Gènes partagés parmi les comorbidités courantes
Les chercheurs ont découvert que huit gènes étaient communs aux cinq maladies, avec 123 gènes communs à au moins quatre, à l'aide de l'outil d'affichage d'annotation VisuaL. En utilisant des orthologues de souris pour les huit gènes communs, l'équipe a constaté que 762 phénotypes étaient considérablement enrichis. Ces phénotypes étaient liés aux lymphocytes T, à l'inflammation ou à l'infection et aux fonctions cardiovasculaires, y compris une coagulation sanguine anormale.
Lorsqu'ils ont effectué l'analyse d'enrichissement en utilisant les 123 gènes communs, ils ont trouvé plus de 3 000 phénotypes.
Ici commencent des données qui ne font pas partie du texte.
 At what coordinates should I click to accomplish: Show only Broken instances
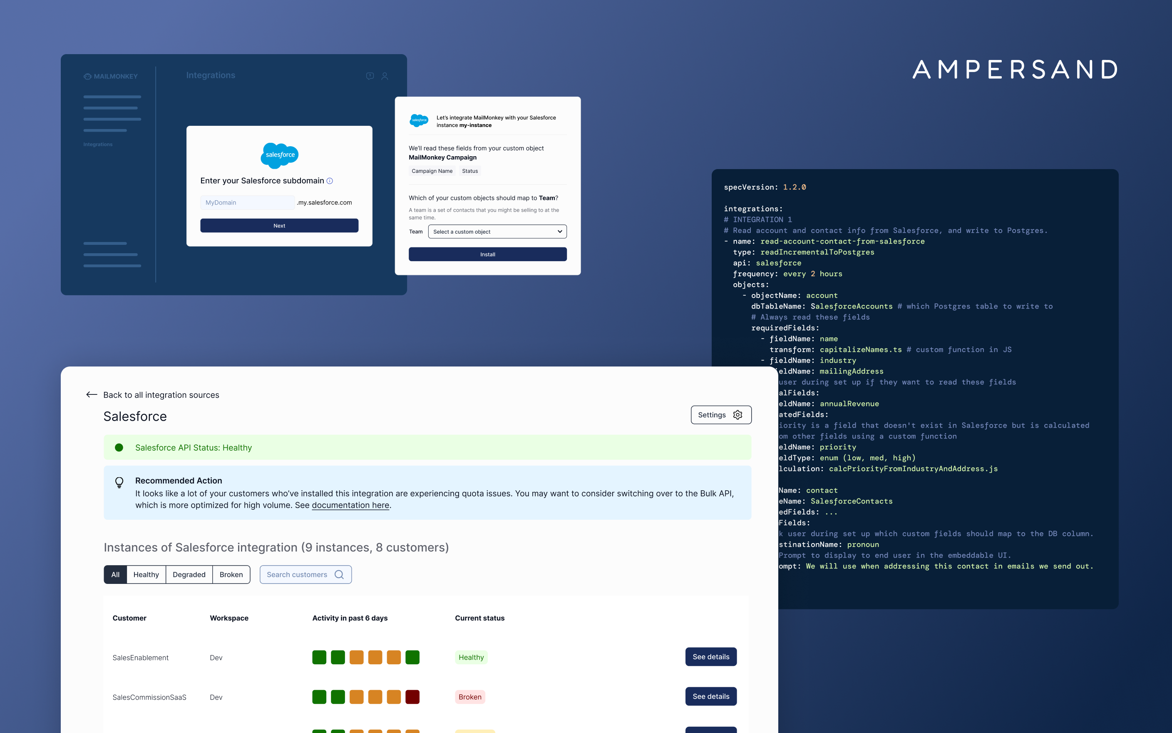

Pour analyser l'enrichissement des voies biologiques, l'équipe a utilisé la base de connaissances Reactome, qui contient des informations sur les réactions, leurs relations et les produits chimiques et les gènes de ces réactions.
Pour les huit gènes communs aux cinq maladies, ils ont trouvé 103 voies qui ont été enrichies. Certaines de ces voies comprennent l'assemblage, le remodelage et la clairance des lipoprotéines plasmatiques; activation plaquettaire; et la coagulation du sang. La réalisation de l'analyse en utilisant les 123 gènes communs à quatre des cinq maladies a également donné un résultat similaire.
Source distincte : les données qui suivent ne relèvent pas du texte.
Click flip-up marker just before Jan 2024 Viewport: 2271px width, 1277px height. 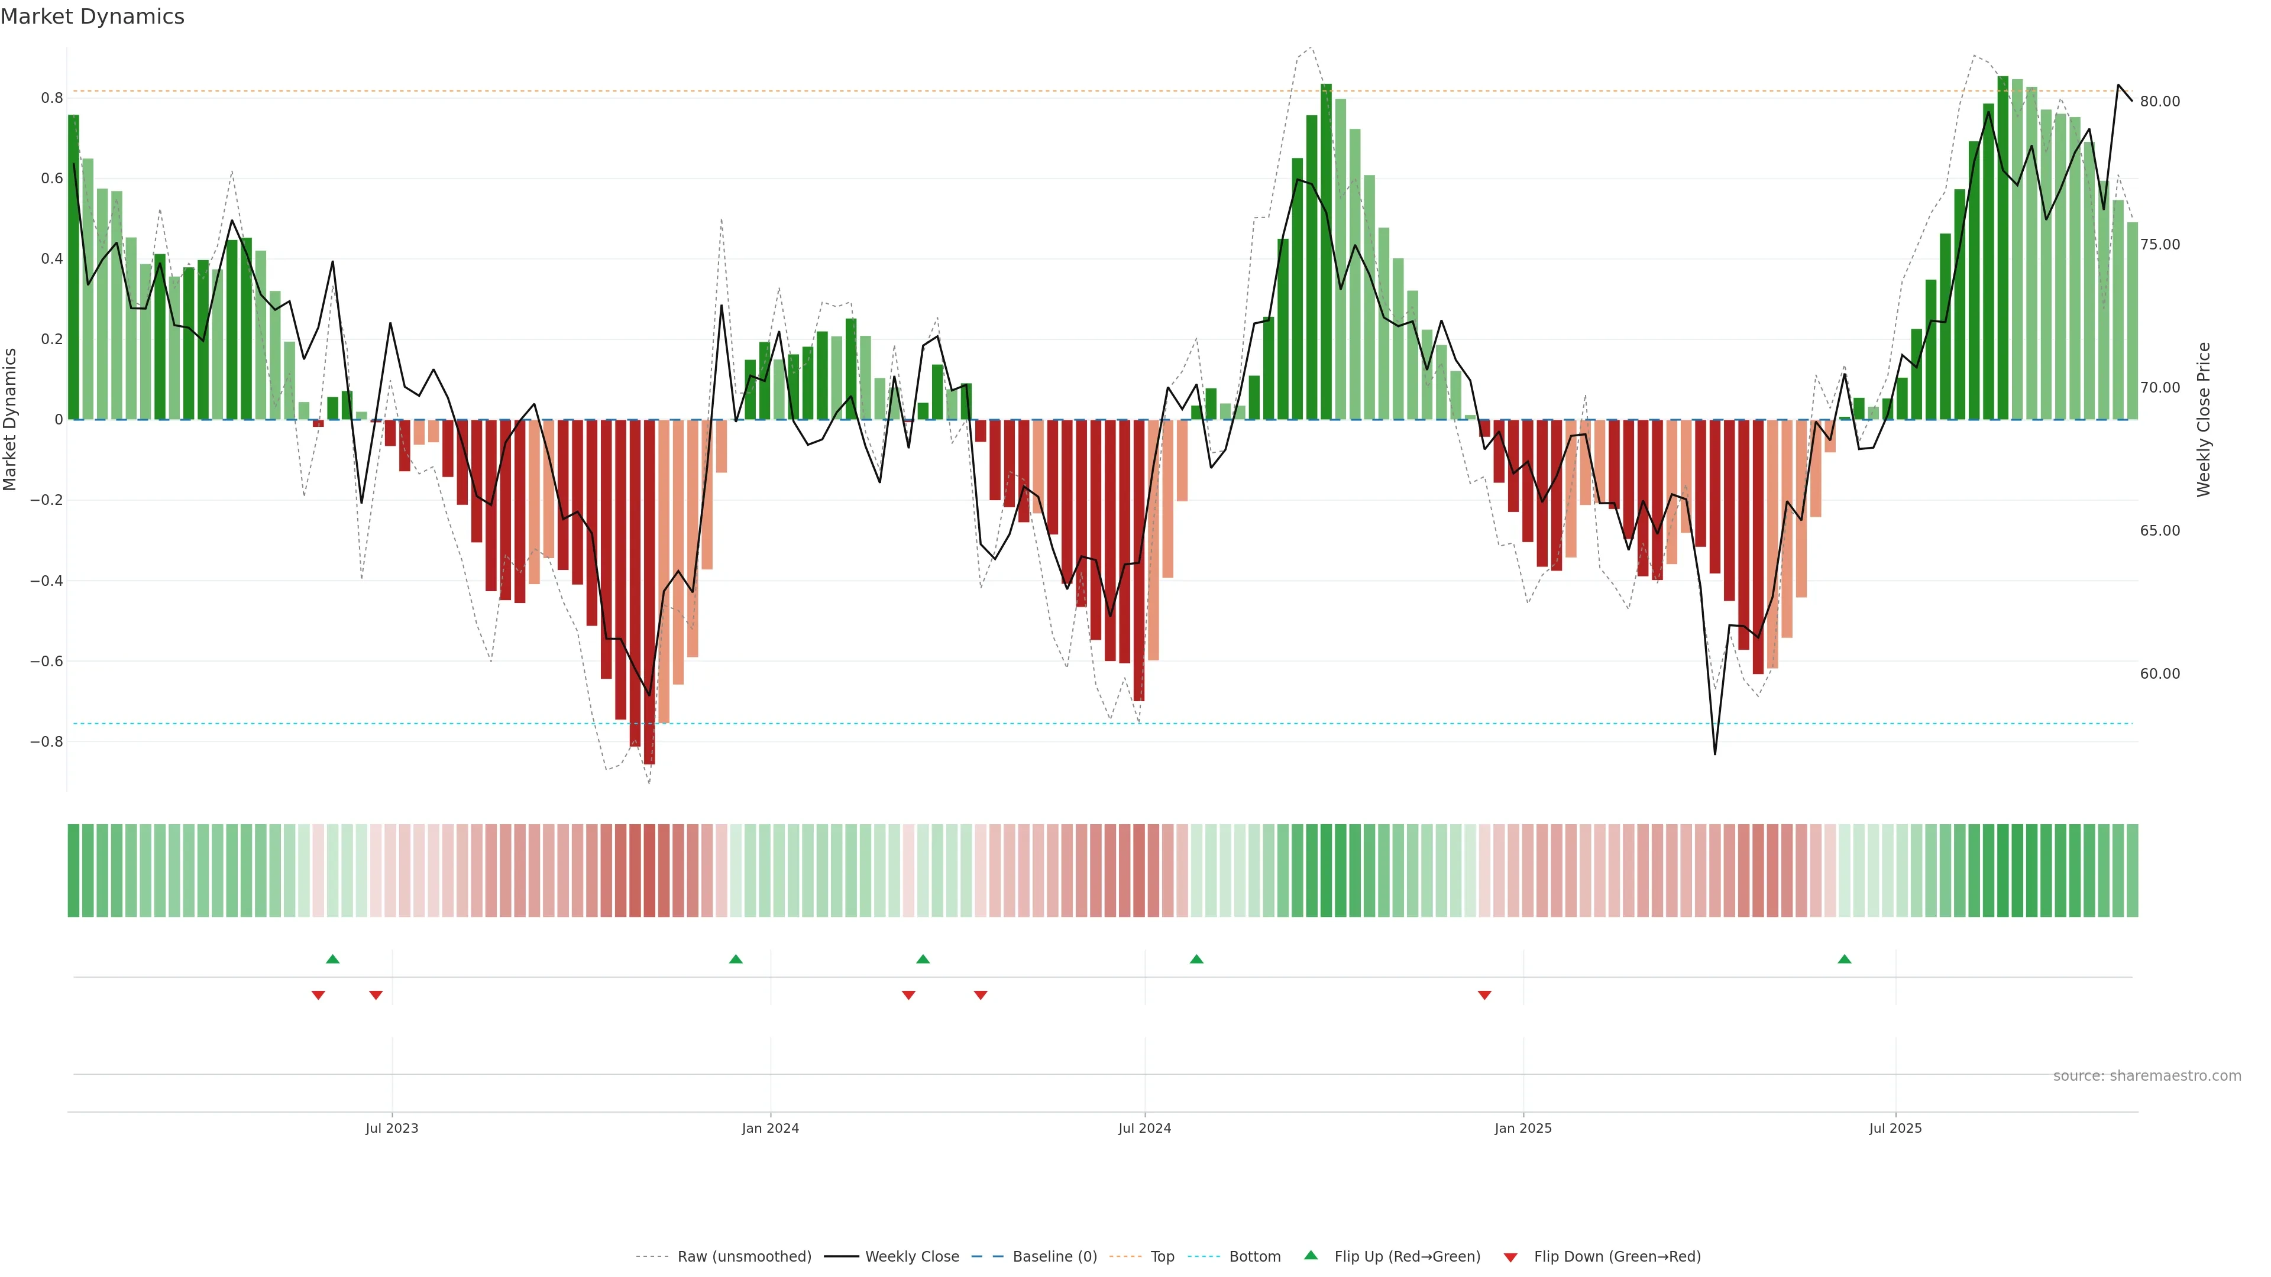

Les cinq maladies partageaient des caractéristiques physiologiques communes, notamment la coagulation sanguine, la signalisation des cytokines et la biochimie des lipoprotéines plasmatiques.
Gènes partagés avec COVID-19
Ensuite, l'équipe a analysé si des voies communes aux comorbidités étaient également communes avec COVID-19. En utilisant les gènes du COVID-19 de la littérature publiée, les auteurs ont découvert que les voies de réponse immunitaire, d'angiogenèse, de biologie plaquettaire et de signalisation médiée par l'interleukine-4, -10 et -13 étaient courantes. Ces zones physiologiques sont associées à la gravité du COVID-19.
Le gène STAT3 a été hautement conservé dans neuf des 11 voies de signalisation de l'interleukine et régule positivement la transcription de l'interleukine-6, qui contrôle l'inflammation. L'interleukine-12 est produite en réponse à une infection, via la voie JAK-STAT, également régie par STAT3, et conduit à la production de cellules qui signalent la signalisation des cytokines.
Une telle voie a déjà été proposée comme raison de la gravité du COVID-19, conduisant à une détresse respiratoire aiguë. Les auteurs suggèrent que le ciblage de la voie JAK-STAT peut être une stratégie de traitement prometteuse.
Une autre voie commune du COVID-19 avec les comorbidités concerne la biologie plaquettaire et la coagulation sanguine. Une coagulation sanguine anormale a été observée chez des patients atteints de COVID-19 sévère.
Les gènes HMOX1, APOA1, APOE étaient communs parmi les cinq comorbidités. Les niveaux de protéine APOA1, fabriqués par le gène APOA1, sont faibles chez les patients atteints de COVID-19 sévère. Le gène APOE est impliqué dans la liaison lipidique et le métabolisme du cholestérol. Cela suggère qu'il pourrait y avoir un facteur génétique lié à la voie hémostatique menant à une maladie grave chez les patients présentant l'une des cinq comorbidités.
«Nos résultats montrent que les gènes qui sont partagés entre cinq comorbidités associées à un COVID-19 sévère identifient des voies compatibles avec les pathologies associées à la maladie», écrivent les auteurs.
L'utilisation d'orthologues de souris des gènes partagés a également identifié des phénotypes liés à une maladie grave. Ainsi, l'étude expérimentale de modèles murins présentant des mutations dans ces gènes et portant le récepteur humain SARS-CoV-2 ACE2 pourrait être un moyen de comprendre la génétique à l'origine de la gravité de la maladie.
*Avis important
bioRxiv publie des rapports scientifiques préliminaires qui ne sont pas évalués par des pairs et, par conséquent, ne doivent pas être considérés comme concluants, orienter la pratique clinique / les comportements liés à la santé ou être traités comme des informations établies.